▸ **DIRECTIONS**: From the entries below, return only the lines starting at the one that contains "This screenshot has height=2296, width=1624." and ending at the one that contains "This screenshot has height=1393, width=2576.", exactly as they stand.
————
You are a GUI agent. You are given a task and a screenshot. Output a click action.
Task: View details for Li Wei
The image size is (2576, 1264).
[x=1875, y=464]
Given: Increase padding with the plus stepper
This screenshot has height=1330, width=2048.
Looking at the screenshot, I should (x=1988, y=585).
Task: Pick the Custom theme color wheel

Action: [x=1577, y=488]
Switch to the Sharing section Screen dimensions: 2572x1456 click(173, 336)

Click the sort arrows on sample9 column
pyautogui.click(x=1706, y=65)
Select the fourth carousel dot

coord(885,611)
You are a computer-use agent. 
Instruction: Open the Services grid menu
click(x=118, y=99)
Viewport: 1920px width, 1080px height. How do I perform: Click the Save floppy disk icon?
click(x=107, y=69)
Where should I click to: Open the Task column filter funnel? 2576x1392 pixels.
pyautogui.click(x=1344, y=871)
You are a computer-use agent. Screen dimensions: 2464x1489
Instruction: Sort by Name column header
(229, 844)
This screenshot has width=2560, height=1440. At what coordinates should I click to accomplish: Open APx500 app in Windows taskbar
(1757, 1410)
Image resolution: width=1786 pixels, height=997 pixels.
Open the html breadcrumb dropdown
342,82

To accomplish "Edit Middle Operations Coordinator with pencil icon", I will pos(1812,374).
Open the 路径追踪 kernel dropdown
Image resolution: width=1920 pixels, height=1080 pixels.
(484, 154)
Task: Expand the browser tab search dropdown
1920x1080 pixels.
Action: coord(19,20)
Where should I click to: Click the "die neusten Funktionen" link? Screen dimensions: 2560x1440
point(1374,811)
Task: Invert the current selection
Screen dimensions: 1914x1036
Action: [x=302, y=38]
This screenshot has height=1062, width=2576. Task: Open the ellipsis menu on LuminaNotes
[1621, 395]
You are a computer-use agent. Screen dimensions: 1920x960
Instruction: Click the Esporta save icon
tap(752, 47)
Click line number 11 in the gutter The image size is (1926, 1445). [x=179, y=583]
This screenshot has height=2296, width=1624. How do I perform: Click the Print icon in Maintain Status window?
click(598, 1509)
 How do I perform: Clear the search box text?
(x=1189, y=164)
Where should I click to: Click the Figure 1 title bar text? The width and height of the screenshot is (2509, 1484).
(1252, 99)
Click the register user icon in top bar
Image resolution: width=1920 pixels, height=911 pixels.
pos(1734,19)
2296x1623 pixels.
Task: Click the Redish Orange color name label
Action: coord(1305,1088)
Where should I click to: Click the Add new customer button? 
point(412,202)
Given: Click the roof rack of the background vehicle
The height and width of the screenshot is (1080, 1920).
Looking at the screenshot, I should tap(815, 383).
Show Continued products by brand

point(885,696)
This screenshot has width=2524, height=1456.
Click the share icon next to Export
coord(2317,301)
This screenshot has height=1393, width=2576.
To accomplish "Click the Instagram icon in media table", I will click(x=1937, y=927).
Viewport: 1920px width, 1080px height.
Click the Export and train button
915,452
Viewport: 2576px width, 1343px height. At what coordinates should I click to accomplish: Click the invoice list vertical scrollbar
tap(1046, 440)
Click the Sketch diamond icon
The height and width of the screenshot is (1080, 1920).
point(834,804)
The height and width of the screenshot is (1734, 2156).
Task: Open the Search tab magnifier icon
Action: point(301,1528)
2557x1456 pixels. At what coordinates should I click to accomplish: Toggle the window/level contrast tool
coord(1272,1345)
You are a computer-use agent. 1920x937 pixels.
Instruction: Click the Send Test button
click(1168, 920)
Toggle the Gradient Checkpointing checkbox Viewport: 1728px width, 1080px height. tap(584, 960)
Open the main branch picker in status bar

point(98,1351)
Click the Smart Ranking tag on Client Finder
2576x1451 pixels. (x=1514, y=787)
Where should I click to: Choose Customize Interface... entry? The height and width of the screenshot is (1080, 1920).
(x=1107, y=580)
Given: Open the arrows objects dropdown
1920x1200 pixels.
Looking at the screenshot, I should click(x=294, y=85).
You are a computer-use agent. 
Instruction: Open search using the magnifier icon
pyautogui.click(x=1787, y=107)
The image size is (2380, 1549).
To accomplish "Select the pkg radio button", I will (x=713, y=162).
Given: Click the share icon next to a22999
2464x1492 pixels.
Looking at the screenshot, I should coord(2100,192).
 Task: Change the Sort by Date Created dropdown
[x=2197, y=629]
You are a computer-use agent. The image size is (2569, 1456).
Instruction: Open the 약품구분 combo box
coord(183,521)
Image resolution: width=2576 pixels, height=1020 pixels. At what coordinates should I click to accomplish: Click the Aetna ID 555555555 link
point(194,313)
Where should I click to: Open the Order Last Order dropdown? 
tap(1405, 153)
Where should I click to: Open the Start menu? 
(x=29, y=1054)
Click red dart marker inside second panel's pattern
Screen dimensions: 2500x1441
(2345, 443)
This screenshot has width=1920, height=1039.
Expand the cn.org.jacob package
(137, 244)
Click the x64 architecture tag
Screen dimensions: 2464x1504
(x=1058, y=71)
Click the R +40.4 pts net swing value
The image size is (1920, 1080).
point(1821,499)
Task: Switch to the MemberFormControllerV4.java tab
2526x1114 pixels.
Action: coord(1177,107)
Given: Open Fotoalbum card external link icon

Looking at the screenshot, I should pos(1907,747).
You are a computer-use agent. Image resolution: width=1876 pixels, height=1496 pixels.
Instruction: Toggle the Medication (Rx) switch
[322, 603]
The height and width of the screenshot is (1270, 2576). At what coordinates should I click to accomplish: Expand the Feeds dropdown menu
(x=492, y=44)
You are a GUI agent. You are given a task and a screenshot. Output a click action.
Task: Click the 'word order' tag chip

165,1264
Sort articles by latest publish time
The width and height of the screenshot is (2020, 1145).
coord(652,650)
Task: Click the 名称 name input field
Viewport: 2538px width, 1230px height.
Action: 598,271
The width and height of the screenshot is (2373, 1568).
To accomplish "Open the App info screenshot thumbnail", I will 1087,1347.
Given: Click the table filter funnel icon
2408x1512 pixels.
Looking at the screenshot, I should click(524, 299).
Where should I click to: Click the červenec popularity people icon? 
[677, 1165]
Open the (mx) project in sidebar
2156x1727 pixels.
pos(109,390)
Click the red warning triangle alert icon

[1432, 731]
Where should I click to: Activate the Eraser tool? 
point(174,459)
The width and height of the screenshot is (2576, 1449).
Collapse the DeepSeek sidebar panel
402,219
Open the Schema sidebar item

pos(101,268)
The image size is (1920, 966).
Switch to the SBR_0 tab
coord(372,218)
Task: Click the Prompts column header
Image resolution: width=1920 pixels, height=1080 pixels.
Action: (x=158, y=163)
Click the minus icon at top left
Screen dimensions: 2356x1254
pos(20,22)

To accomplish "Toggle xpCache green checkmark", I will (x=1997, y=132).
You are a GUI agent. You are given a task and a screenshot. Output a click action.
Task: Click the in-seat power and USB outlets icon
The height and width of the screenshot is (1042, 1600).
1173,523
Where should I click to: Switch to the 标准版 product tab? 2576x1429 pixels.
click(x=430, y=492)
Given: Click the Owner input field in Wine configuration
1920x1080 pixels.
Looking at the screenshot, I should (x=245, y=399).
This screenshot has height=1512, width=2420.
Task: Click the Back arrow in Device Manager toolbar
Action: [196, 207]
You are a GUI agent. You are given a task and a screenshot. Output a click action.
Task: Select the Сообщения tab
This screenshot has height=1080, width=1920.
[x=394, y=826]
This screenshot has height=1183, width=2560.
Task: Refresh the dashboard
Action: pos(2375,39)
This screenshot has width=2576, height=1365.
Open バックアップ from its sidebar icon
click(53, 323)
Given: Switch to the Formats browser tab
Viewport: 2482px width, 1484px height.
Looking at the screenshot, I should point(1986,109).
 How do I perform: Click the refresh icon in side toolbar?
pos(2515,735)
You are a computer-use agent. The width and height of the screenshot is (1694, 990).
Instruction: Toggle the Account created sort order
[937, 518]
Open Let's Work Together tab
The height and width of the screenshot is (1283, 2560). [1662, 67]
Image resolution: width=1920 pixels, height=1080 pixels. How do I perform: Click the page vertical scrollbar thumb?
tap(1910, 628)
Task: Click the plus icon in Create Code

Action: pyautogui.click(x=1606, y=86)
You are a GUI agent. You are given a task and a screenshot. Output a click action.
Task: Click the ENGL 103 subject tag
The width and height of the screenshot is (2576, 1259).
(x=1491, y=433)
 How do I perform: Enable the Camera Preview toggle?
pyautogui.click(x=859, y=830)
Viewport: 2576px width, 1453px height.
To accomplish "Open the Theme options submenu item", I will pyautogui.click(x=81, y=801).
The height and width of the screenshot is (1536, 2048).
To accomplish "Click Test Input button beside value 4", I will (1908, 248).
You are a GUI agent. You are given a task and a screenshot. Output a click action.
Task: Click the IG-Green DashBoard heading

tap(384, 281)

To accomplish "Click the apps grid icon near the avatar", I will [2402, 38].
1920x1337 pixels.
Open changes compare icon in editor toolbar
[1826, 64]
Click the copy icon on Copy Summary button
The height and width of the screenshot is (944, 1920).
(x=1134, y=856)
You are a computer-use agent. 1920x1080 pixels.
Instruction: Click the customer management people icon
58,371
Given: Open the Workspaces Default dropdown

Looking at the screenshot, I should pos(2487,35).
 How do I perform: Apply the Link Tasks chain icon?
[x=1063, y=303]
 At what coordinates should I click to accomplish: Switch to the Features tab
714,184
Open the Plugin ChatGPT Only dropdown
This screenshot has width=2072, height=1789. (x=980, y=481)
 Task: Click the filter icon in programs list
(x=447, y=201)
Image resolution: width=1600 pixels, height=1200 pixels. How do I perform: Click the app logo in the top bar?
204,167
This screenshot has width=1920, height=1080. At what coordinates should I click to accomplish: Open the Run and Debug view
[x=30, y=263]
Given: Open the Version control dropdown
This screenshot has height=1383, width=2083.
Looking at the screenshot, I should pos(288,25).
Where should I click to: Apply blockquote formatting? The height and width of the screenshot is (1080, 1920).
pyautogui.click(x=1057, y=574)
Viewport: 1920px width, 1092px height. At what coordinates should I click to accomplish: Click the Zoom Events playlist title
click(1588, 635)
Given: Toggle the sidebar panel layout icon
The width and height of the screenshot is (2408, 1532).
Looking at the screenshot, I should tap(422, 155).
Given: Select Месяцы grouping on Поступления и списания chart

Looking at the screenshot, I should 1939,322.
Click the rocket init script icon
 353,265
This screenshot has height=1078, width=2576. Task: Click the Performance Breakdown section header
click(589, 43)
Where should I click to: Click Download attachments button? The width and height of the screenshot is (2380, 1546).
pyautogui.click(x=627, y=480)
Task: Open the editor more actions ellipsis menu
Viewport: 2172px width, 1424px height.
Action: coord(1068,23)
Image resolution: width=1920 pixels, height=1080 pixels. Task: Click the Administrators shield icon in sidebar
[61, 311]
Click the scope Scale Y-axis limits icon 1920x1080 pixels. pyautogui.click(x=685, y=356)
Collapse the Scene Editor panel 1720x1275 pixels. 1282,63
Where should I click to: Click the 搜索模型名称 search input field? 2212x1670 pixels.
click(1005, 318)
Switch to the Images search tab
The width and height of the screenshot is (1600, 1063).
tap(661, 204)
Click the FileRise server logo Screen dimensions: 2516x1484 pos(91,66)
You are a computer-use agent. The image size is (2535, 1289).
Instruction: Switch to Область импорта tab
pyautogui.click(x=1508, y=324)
————
▸ **TASK SOLUTION**:
This screenshot has height=2296, width=1624. How do I perform: Click the Print icon in Maintain Status window?
click(598, 1509)
 How do I perform: Clear the search box text?
(x=1189, y=164)
Where should I click to: Click the Figure 1 title bar text? The width and height of the screenshot is (2509, 1484).
(1252, 99)
Click the register user icon in top bar
Image resolution: width=1920 pixels, height=911 pixels.
pos(1734,19)
2296x1623 pixels.
Task: Click the Redish Orange color name label
Action: coord(1305,1088)
Where should I click to: Click the Add new customer button? 
point(412,202)
Given: Click the roof rack of the background vehicle
The height and width of the screenshot is (1080, 1920).
Looking at the screenshot, I should tap(815, 383).
Show Continued products by brand

point(885,696)
This screenshot has width=2524, height=1456.
Click the share icon next to Export
coord(2317,301)
This screenshot has height=1393, width=2576.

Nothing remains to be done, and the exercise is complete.